Azerbaijan, Baku, July 26 / Trend I.Khalilova/
The Azerbaijani Central Bank (CBA) will try to prevent the sharp consolidation of the manat to ensure the international competitiveness of the country's economy.
The global community is concerned that the U.S. can declare a default in August due to the country's external debt.
U.S. Finance Minister Tim Geithner said that the U.S. will announce default on August 2 due to the fact that Republicans do not want to increase the rate of the national debt. As a result, the situation
emerged in the economy may lead to depression like in 1930s and the crises of the world scale.
"The CBA will conduct a policy of maintaining a stable exchange rate of manat due to the CBA's priorities on inflation and financial stability for 2011," the CBA said. "The work will be conducted to
create a balance between supply and demand to achieve these goals in the currency market of the country, if necessary."
As of 2009, the national currency of Azerbaijan consolidated by 1.8 percent, by 0.6 percent in 2010 and by 1.4 percent since early 2011.
"The situation with the strengthening of manat will depend on the payments balance, but in any case, the CBA will not allow the strong strengthening," Director General of the Central Bank of Azerbaijan (CBA) Khagani Abdullayev said earlier. "Thus, if a surplus of the payments balance was at $ 15 billion in 2010, the minimum forecast is $13-$14 billion in 2011. But, the figure may exceed $15 billion."
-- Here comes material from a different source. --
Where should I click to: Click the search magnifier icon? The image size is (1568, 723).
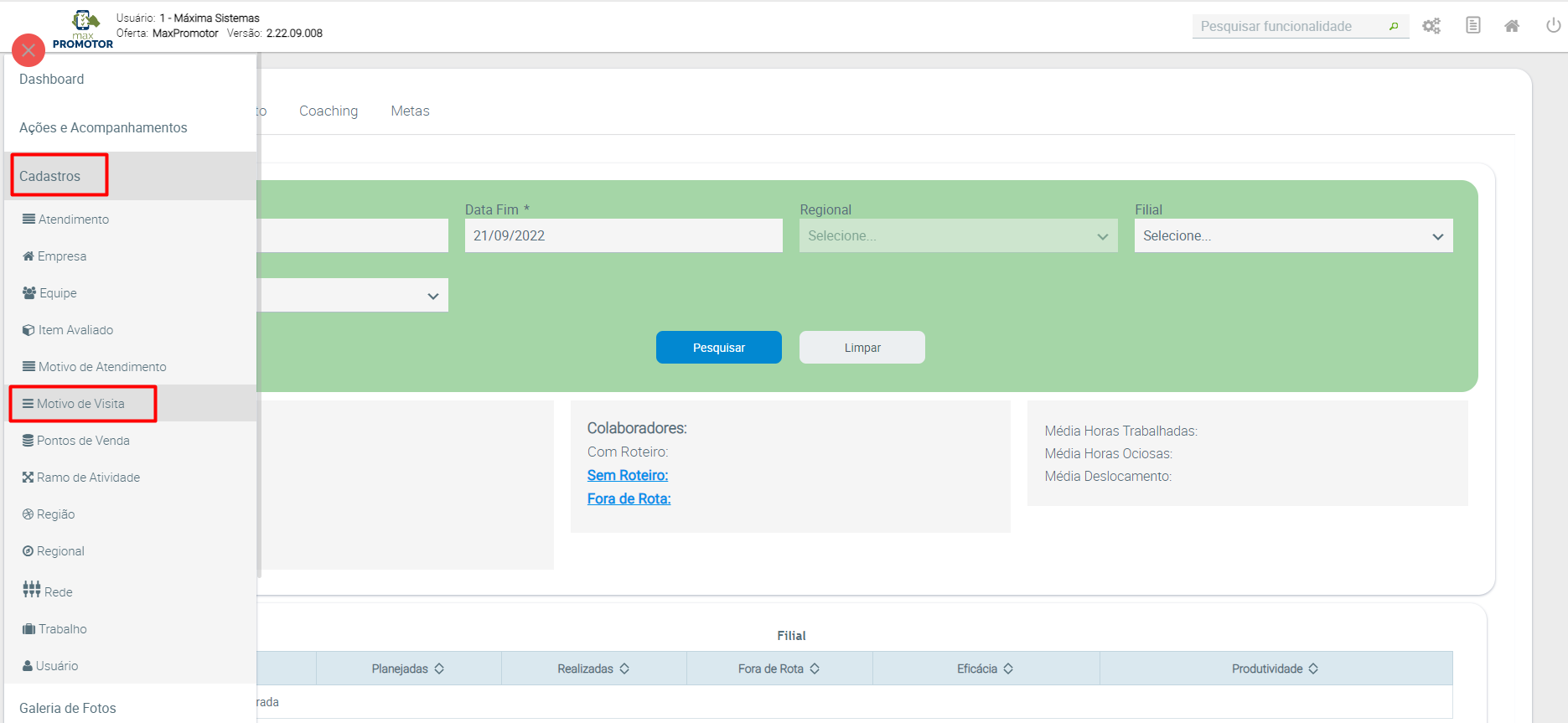pos(1394,27)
He said the CBA has always focused on the real effective exchange rate, which is defined by two parameters - the inflation in Azerbaijan and inflation in trade partners.
"A normal macroeconomic framework, to which we go, is the ratio of broad money (M2) to inflation in the same interval as in 2010. Money supply growth is expected to reach 30-35 percent, and forecast of the average annual inflation rate ranges between 7 - 8 percent," he said.
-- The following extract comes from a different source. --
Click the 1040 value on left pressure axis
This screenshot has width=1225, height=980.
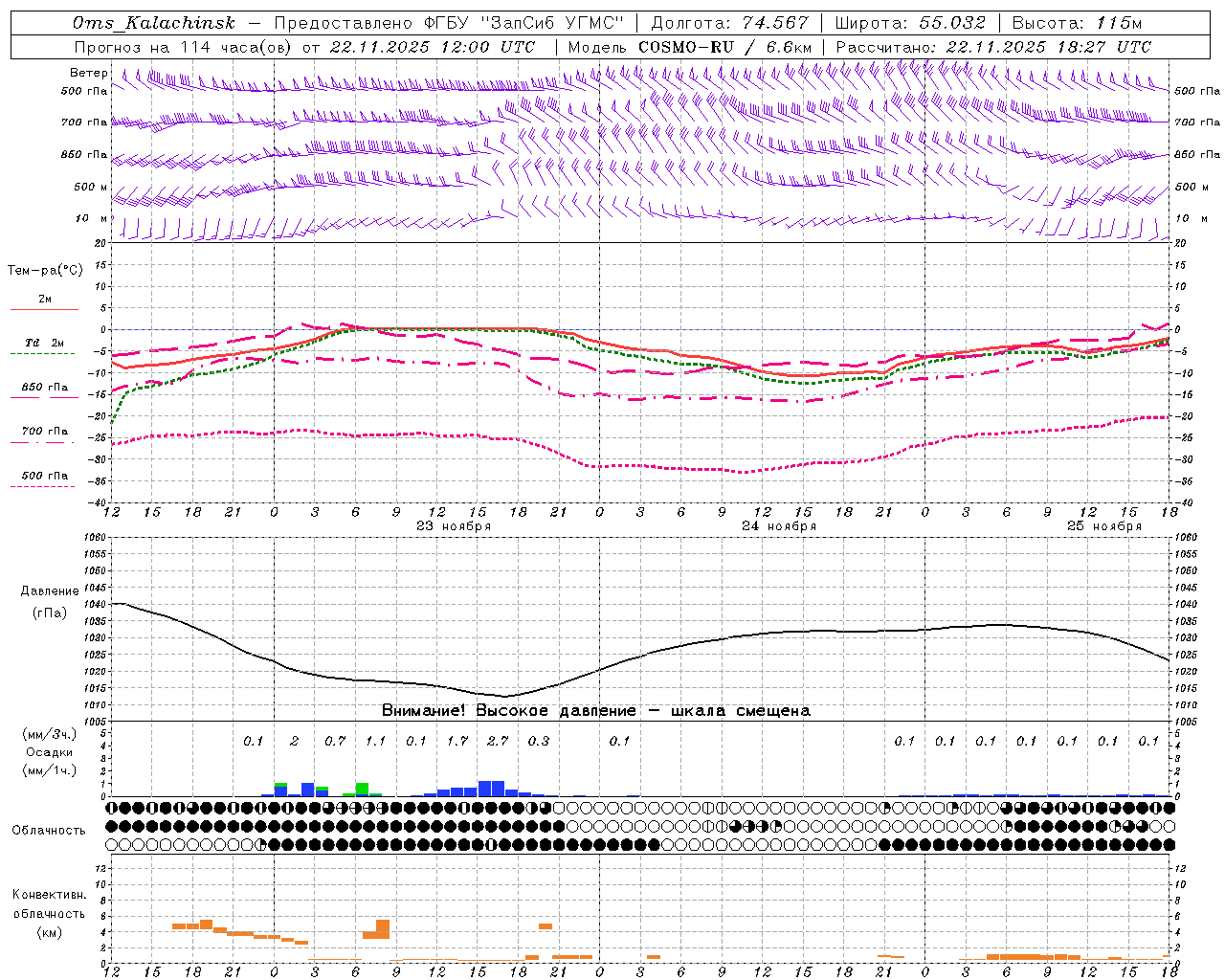(97, 604)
The CBA, leading payment balance statistics, stated the 47.8-percent growth in the current account surplus in the payments balance in annualized calculation. Thus, the current account surplus for 2010 totaled $ 15 billion compared to $10.2 billion a year earlier. At the time, the current account surplus of oil and gas sector amounted to $19.9 billion, which completely covers the deficit in non-oil sector at $4.8 billion.